You, my brothers and sisters, were called to be free. But do not use your freedom to indulge the flesh; rather, serve one another humbly in love. Galatians 5:13
I met him when he worked as a music minister at a local church. I played violin. He accompanied on the piano.
This wasn’t my regular church… I was a stranger in a strange land. But, they invited me. So, I played.
He was kind. An older gent with a heart of gold. A cut above the rest. He wasn’t the saccharine smiled faster-pastor I often meet in large churches. This guy listened. He took his time. He allowed the music to gel.
I played the service, then went on my merry way.
Fast forward to last weekend.
Imagine my surprise when I encountered that minister again… this time at my dad’s nursing home.
From what I hear, he… at his advanced age… went back to seminary and earned his divinity degree. He’s now a full fledged member of the ministry. And his chosen parish?
It’s not the mega church down the street. It’s not the fundamentalist congregation preserving a specific version of the past. It’s not the “progressive” ministry attracting social justice warriors.
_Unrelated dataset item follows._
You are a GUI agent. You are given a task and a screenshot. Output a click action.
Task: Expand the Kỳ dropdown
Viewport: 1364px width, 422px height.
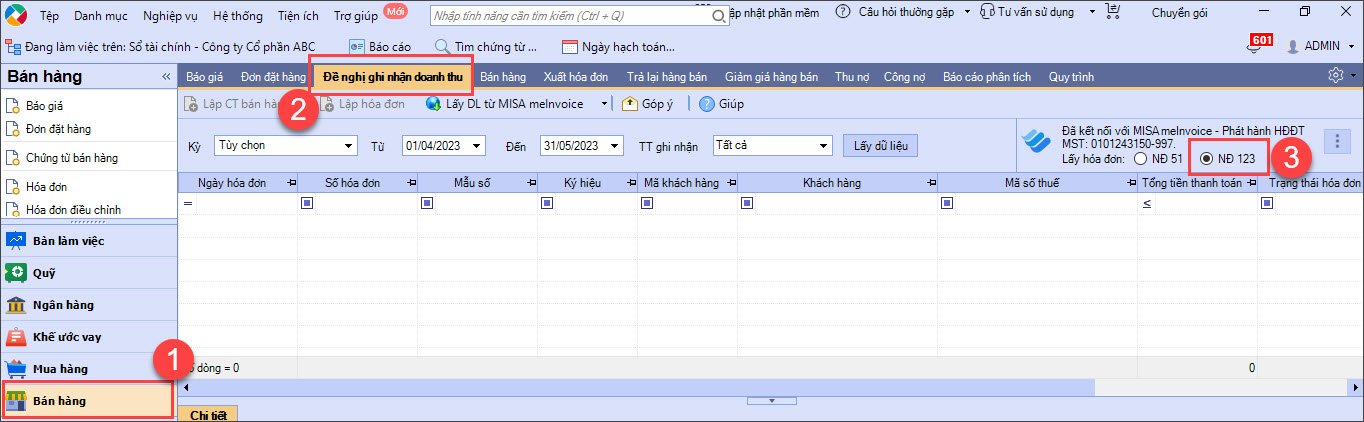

It’s the local nursing home. Filled with invalids, the poor, the vulnerable, the weak… the fact he specifically chose to work with these folks amazed me. It filled me with curiosity. I had to understand why he wasn’t padding his IRA with a better paying gig.
Then I saw it.
Five minutes before the Christmas Eve service (held at 10:30 AM), there he was: wheeling a
woman back to her room where she could select the exact lap blanket she needed to warm her diabetes ravaged leg stump. Dressed in his robes, he chatted with the woman as they navigated their way against the pressing current of steel wheel-chair chariots inching their way towards church. Yet, in his eyes, she was the only person on earth at that moment. “Don’t worry,” he said leaning forward to speak closer to her good ear, “we have plenty of time.”
And they did. The service began a tad late. But there he stood. Blessing a rag tag congregation, a group of people so close to Heaven’s Gates, some of them claimed to actually see them.
He conducted the service with utter respect for both the message as well as his congregation. He played impeccable music with the exact same fervor I witnessed at his previous, polished church.
And even with all the time in the world, a literally captive audience, he treated each of his congregation with the same love I’ve always imagined the “Good Shepherd” holds as he watches his “sheep.”
It was an amazing experience… watching someone treat an entire group of forgotten people with such respect. Love. Compassion. All while expecting nothing in return because his people have already given all they possess… and more.
To go back to school, earn the degree, then select that particular congregation… that’s an amazing example of finding your “calling.”
As you journal on these thoughts, consider how you can minister to the forgotten, rag tag people in your world. What is your ministry?